To really appreciate how much the seemingly normal people of St. Paul love hockey, take a look at how they continue to support the Wild as the team finishes its second season in an unnerving display of expansion-team ineptitude. Take one recent loss to the New York Rangers, a 3-2 overtime gaffe that should have broken the hearts of 18,568 paying customers. Despite winning only twice in the preceding 14 games, and sinking in the Western Conference faster than a snowmobile on Lake Superior, they keep showing up for more.
What the hell is this? Why don’t these people behave like all the other sports fans around here and slink away to the ice shack once it’s obvious there’ll be no victory parades at the end of the rainbow? Here’s the answer, friends: There’s something about St. Paulites that breeds in them a near-insane loyalty to anyone or anything that works hard. Win or lose. Inept or exceptional. It doesn’t matter as long as they see you sweat.
Keep in mind that St. Paul has done this before: with the Minnesota Fighting Saints of the World Hockey Association in the freewheelin’ 1970s. Especially in 1974, the Saints united the city behind a sports team like never before. Crowds of 16,000 and more were common then, despite the fact that the Saints’ brand of hockey was an only sporadically successful combination of outrageous goon tactics and exciting offense. In fact, the Hanson Brothers of Slap Shot fame were Saints (though two of them were Carlsons in real life). It helped that league rules eliminated the red line and thus opened the game up to many long passes and spectacular breakaways.
But most of all, the Saints were a tough bunch of characters who worked extremely hard for very little money. And the St. Paul locals loved them like crazy.
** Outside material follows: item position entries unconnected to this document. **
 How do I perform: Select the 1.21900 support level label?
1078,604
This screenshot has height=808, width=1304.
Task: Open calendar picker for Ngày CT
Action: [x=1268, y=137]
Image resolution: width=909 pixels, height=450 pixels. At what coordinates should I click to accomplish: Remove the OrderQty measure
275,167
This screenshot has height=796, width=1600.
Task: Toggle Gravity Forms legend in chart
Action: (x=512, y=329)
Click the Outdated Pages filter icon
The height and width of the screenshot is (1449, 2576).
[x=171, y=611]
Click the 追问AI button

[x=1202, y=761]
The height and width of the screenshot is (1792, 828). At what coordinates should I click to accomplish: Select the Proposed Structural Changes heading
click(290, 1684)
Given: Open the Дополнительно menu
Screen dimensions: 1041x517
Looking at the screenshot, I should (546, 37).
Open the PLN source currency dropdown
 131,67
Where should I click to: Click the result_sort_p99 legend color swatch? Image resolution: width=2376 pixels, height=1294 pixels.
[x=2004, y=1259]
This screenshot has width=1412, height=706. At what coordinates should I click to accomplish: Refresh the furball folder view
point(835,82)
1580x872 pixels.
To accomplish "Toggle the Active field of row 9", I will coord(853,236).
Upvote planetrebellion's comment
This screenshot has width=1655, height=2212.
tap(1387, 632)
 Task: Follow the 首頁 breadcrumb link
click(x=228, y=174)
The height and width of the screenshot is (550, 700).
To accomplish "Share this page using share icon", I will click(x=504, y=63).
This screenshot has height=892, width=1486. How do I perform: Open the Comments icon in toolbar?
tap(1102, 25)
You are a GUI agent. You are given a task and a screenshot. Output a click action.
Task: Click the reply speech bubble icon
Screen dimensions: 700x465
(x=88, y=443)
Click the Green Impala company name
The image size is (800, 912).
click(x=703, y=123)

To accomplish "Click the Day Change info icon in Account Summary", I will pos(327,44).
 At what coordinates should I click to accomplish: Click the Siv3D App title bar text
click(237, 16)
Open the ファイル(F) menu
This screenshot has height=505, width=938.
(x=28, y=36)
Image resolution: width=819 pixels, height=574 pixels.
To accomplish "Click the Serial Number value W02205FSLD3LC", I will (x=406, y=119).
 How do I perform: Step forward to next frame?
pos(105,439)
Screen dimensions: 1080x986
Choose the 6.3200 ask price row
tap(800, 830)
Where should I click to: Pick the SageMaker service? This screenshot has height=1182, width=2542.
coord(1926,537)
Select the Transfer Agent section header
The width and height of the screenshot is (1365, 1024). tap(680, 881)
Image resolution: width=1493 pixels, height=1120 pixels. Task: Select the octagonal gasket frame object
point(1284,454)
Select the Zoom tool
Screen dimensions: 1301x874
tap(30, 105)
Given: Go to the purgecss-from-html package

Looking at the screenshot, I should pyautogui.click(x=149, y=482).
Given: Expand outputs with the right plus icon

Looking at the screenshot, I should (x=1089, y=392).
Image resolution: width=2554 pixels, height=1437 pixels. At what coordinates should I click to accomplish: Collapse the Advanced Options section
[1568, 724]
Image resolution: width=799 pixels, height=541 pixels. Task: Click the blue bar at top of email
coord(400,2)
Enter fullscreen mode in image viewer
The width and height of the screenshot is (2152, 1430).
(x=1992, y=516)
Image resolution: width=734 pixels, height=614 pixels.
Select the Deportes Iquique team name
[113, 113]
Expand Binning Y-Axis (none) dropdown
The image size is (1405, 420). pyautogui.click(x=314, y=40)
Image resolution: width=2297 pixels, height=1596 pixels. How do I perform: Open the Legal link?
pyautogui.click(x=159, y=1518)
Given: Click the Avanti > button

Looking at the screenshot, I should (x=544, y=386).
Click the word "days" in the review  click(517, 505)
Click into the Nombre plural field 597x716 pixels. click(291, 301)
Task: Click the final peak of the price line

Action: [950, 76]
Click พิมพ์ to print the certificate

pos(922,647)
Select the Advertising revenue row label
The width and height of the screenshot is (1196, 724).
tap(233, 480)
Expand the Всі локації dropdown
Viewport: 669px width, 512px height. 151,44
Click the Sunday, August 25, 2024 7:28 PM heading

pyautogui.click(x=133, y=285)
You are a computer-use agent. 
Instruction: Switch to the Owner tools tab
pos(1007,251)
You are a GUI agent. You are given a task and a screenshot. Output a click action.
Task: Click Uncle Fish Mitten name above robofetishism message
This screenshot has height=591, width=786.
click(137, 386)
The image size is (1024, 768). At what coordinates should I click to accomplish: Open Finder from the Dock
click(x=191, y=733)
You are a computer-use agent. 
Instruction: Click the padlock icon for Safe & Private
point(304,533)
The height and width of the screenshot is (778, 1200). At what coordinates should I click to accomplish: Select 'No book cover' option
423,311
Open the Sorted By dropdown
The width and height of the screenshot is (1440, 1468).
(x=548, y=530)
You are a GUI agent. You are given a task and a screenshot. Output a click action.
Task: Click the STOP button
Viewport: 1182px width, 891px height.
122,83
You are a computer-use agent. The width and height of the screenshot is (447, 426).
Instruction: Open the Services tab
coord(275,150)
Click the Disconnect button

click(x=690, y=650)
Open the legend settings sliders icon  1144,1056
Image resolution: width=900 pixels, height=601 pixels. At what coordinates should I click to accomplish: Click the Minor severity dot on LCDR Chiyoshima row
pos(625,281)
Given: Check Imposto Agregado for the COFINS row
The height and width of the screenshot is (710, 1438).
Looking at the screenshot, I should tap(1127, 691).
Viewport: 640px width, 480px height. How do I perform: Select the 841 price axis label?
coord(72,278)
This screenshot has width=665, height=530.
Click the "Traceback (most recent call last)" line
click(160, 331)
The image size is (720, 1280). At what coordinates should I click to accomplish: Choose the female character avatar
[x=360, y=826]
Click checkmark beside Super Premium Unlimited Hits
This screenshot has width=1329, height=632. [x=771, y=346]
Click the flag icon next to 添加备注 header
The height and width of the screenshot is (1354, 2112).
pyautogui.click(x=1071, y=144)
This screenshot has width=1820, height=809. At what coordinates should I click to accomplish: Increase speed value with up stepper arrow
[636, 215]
“We had a real following of people that truly enjoyed us and everything we did,” says Glen Sonmor, the general manager and architect of the Saints. “I think it was the fact that we had a very entertaining team. We had some real super talents like Mike Walton, Dave Keon, and Jack McCarten. You start with great players. But then you add in a lot of fun and hard work and soon you had something you could build on.” And those loyal St. Paul fans?
“When we got near the end and it was obvious we were going to fold, they actually took up collections to try to keep us going. They organized drives to collect money for future season tickets. They did everything they could, but it wasn’t enough. Escalating salaries and shaky ownership did us in.”
Sonmor now figures it was all for the best. He looks at the Wild and marvels at how its marketing machine can do in one day what it took the Saints weeks to accomplish. But he agrees that the Wild are benefitting not so much from what the North Stars did (because not that many St. Paul folks actually supported the Bloomington-based Stars anyway), but from what the Saints did. They showed the hockey nuts of St. Paul that they could be big time.